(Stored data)

== Segment start ==

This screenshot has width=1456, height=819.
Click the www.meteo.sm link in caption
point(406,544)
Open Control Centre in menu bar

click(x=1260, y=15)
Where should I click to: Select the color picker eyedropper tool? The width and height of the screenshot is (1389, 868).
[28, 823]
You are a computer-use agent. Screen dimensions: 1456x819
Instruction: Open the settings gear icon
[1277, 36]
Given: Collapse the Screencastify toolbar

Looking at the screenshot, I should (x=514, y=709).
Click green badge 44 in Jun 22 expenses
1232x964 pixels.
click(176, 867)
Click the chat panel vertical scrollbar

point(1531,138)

== Segment end ==

What's needed is every entry, returned word for word.

This screenshot has width=1456, height=819.
Click the www.meteo.sm link in caption
point(406,544)
Open Control Centre in menu bar

click(x=1260, y=15)
Where should I click to: Select the color picker eyedropper tool? The width and height of the screenshot is (1389, 868).
[28, 823]
You are a computer-use agent. Screen dimensions: 1456x819
Instruction: Open the settings gear icon
[1277, 36]
Given: Collapse the Screencastify toolbar

Looking at the screenshot, I should (x=514, y=709).
Click green badge 44 in Jun 22 expenses
1232x964 pixels.
click(176, 867)
Click the chat panel vertical scrollbar

point(1531,138)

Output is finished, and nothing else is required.